Enabling Jumbo Frames on Hyper-V Switch

So, you have enabled Jumbo Frames on your NIC’s and vNIC’s, but your hosts are not not doing Jumbo Frames?
This is because the Hyper-V switch still has a MTU of 1500 and the good thing is…
There is a way to enable Jumbo Frames on your Hyper-V Switch!

The {4D36E972-E325-11CE-BFC1-08002BE10318} subkey in the registry represents the class of network adapter devices that the system supports.
The full registry path: HKLM:\SYSTEM\CurrentControlSet\Control\Class\{4D36E972-E325-11CE-BFC1-08002BE10318}
In the subkey you will find many numeric subkeys, every Virtual NIC has it’s own key.
If you click trough these keys you will see multiple keys with the “driverdesc” shown as “Hyper-V Virtual Ethernet Adapter”

jumbo1

If you change the MTU/Jumbo settings of your Virtual NIC, the change is visible here if you refresh the view.
Virtual NIC’s have a the Characteristics of “a1” (161) but the virtual switch has an other Characteristics property “29” (41).
jumbo2

Change the *JumboPacket setting to “9014”
The setting will be active after a reboot of the server.

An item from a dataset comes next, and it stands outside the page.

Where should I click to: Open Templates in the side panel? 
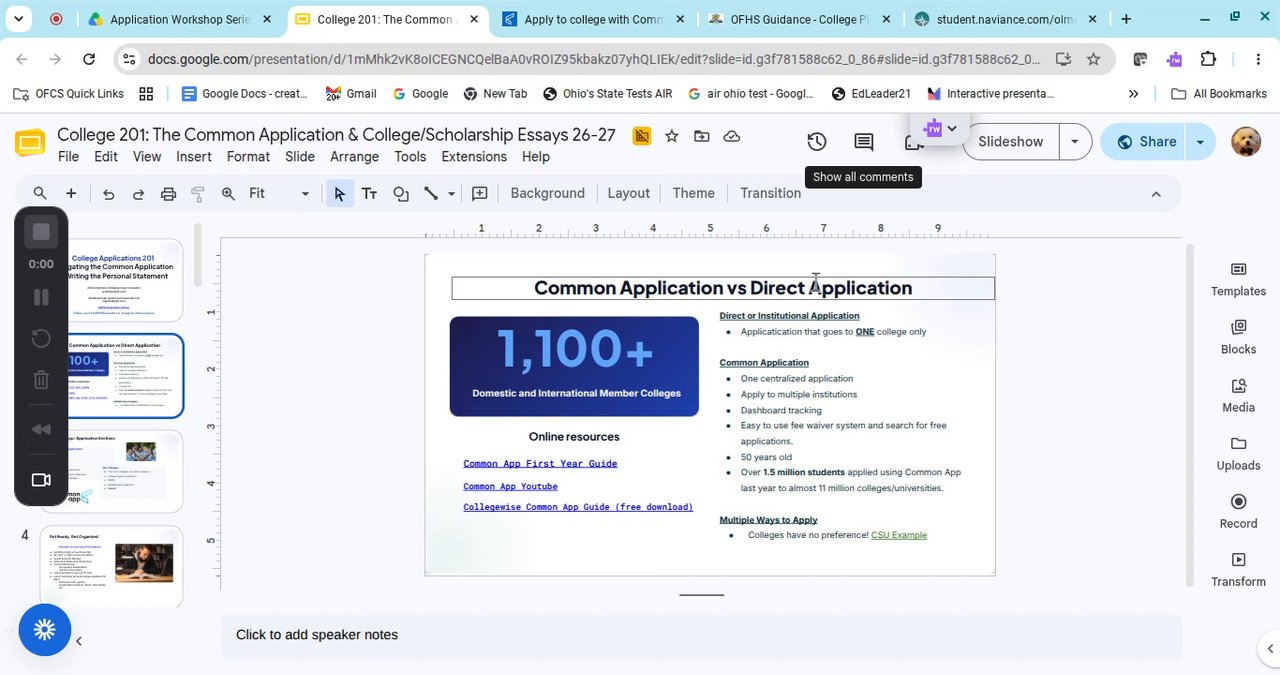[x=1238, y=279]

I made a little powershell script to change the jumbo settings:

$RegKey ="HKLM:\SYSTEM\CurrentControlSet\Control\Class\{4D36E972-E325-11CE-BFC1-08002BE10318}"
Get-ChildItem -Path $RegKey -ErrorAction SilentlyContinue| % {
$path = $_.PSPath
Get-Itemproperty $path | where {$_.driverdesc -eq "Hyper-V Virtual Ethernet Adapter" -and $_.Characteristics -eq "41"} | % {
Set-ItemProperty $path -Name "*JumboPacket" -Value "9014"
}
}

After the reboot you can test jumbo frames using the ping command.

Ping -f -l 8000 192.168.0.2

The “-f” parameter does not allow packets to be fragmented.
The “-l” parameter specifies the size of the packet, in this case we use a large packet (jumbo frame).

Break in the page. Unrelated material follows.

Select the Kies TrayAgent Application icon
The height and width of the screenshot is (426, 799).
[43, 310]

If you get reply’s everything works great!

** Change settings and use the script on own risk **

8 thoughts to “Enabling Jumbo Frames on Hyper-V Switch”

  1. Hi,
    Great Post!
    I have one question. What if you consider two virtual switches?
    Does this virtual switch with Characteristics property “29″ (41) refers to all created virtual switches in Hyper-V, or does each vSwitch needs to be individually configured for Jumbo frames?
    I have in my registry just one object with Characteristics=“29″ (41) and driverdesc= “Hyper-V Virtual Ethernet Adapter”, but 2 virtual switches created.

    1. Hi Joe,

      The Hyper-v host has also a “secret” switch on top of your created virtual switches.
      The virtual switch with Characteristics property “29″ (41) represents this switch.

  2. Hi, Darryl,
    Thank you for your answer.
    Considering a scenario with 3 virtual switches where I need to set MTU for Jumbo frames on
    only two of them. How would you do that?

    1. The Hyper-v switch registry setting with Characteristics “41” is a global setting for all the hyper-v switches.
      If you do not want a switch to do jumbo frames, dont enable jumbo frames on the attached NIC (or team)

  3. Hi Darryl,
    Is this still necessary in windows server 2016 (with or without SET) ?

    thanks,
    Dennis

      1. Wait a sec…
        This Jumbo stuff is only valid for Win 2012 R2 ? Not for 2016/2019 ?

        Does this mean those versions handle it automatically ? Or is there just no more performance benefit anymore ?

        Just set up 6 nodes with Jumbo in 2016 🙂

        Thanx
        Richard

        1. Hey Richard,

          Yes this was for 2012 R2, I believe only for the early versions.